Your Visit Home for Vacation Can Be Expensive

A vacation on my island is my way of rejuvenating my spirit.

Your Visit Home for Vacation Can Be Expensive
Photo by Dalelan Anderson / Unsplash

I may plan to go home for a vacation and to see my friends and family. Antigua is a great place to visit any time of the year. Avoid the beaches with the Sargasso seaweed (see my blog on this subject to learn more). My concern is that it’s never an inexpensive venture to return to your country of origin when it is a developing country. Normally, developing countries are such in all cases because they were once or still are exploited for their natural resources, aka colonization. So, with resources for the locals scarce, it often makes sense to take a few gifts for family and friends you know need them when one returns home. It means your visit home for a vacation can be expensive.

Pay attention to people with kids. Having children is already expensive, so if you can help with basic needs like school supplies, clothes, shoes, and the like, then help. Don’t hesitate to ask. Hopefully, they are reasonable and will ask for things they need, not the latest PS5, Xbox, or Nintendo. Those on the island should never assume that because someone lives in America, they have unlimited resources. Similarly, those in America traveling home should not assume people on the islands are destitute. With satellite television and connection to global culture, folks in the islands are exposed to all the latest gadgets and tech from the north.

Another Antiguan sunset on one of its 365 beaches

Remember, it works in reverse as well. I miss certain things from home. I miss the freshness and safety of our seafood without hormones, mercury, or microplastics. I miss fresh fruits like mangoes, which are so sweet and varied, you could eat 25 different versions of mangoes during the Summer season. I have done this. It spits-shines your insides. I can get imported mangoes in the metropolis, but the taste is incomparable. Then there are fruits like Antigua black pineapple, breadfruit, soursop, sugar-apple, guavas, ginnips, and dumms. Since they were all fresh and only eaten in season, we could have them at various stages of maturity. You could eat breadfruit when the inside was creamy-yellow and soft, and the taste was milky-sweet when roasted.

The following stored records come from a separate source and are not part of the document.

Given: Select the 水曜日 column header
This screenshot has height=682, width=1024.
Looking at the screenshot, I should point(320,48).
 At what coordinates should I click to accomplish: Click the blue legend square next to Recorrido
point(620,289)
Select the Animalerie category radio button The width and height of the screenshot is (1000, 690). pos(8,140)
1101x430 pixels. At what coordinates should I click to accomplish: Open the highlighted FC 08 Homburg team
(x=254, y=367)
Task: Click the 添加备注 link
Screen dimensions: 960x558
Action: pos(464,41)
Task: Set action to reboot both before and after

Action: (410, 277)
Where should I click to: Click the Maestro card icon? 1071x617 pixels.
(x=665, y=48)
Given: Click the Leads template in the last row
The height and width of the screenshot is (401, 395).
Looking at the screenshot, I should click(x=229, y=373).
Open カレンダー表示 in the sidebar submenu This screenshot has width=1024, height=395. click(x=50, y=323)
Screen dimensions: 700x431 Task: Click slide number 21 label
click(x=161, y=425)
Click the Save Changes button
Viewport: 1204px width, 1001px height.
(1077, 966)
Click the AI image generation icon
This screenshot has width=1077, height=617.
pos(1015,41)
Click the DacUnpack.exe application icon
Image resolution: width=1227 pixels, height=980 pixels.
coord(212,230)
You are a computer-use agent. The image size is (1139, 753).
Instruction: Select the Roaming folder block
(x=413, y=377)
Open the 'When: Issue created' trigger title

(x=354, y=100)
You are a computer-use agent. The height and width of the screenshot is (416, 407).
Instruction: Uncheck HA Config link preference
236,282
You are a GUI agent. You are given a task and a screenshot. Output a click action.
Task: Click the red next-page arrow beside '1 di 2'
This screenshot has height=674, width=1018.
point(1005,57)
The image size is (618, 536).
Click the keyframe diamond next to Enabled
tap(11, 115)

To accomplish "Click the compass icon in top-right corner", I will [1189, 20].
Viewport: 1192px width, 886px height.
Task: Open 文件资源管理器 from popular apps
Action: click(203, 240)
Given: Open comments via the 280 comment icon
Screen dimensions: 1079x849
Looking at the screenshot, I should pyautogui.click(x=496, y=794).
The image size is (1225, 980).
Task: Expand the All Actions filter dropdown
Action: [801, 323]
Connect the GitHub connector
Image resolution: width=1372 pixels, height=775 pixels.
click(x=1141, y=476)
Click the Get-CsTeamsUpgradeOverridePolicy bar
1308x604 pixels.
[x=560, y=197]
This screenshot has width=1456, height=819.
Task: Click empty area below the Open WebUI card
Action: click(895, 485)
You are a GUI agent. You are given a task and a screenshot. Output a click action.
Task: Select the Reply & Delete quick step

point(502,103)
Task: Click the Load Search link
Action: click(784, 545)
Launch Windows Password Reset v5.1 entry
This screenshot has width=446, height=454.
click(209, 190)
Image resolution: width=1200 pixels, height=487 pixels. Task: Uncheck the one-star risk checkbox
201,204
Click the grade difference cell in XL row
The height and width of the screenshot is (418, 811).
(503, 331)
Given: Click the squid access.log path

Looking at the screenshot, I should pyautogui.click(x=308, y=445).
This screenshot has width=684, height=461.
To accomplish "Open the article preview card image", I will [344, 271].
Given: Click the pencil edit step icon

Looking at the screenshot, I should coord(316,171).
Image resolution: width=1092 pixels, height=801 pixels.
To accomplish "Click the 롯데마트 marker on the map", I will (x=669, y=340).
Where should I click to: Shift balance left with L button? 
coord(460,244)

Just thinking about soursop makes my mouth salivate. Same for the almost sickly sweetness of a sugar apple. Guavas are common, but we have a small and a large-white-inside-variety, both of which make the best jam. The mystery and childhood fruits are ginnips and dumms. My cousin, who I grew up with like a brother, and I use to eat ginnips and dumms like they were ‘going out of style.’ He would actually eat the snotty, the name we gave the dark red dumms that were overripe and resembled soft phlegm from someone’s nose when they have a cold. I have never seen this berry anywhere else in my travels. By the way, did I mention that the Antigua Black Pineapple is the sweetest in the world? Take it from me. It’s true.

We Miss Home

Beach in Antigua & Barbuda

I also feel nostalgic for hearing people I know, often my classmates, speak our dialect and banter about local politics, world affairs, and everything under the sun. There is a feeling that, like the sun and air, the people and food re-energize me and re-enforces my sense of origin concreteness. By the time I leave, I am firm in who I am, fully recalling my sunshiny childhood.

To top off my journey, I must bring back pieces of my home. These could be rum, pepper sauce, frozen mangoes (I usually peel, dice, and freeze them), paintings, t-shirts, books by local authors, and gifts for friends and colleagues in the north. One of my favorite authors is Joanne Hillhouse. She beat me on debating during our on-TV inter-school tournaments. I admire her anyway.

When my mother and grandmother were alive, my suitcase would be packed with my grandmother’s home-baked bread, cakes, fried fish, roasted breadfruit, and the like. It had to come from her because there was no bread or cake like that. Mind you, then, I hated traveling with all that stuff, but I get it now I am that age. When we are sure of ourselves and cling to our rich and authentic culture, we miss home.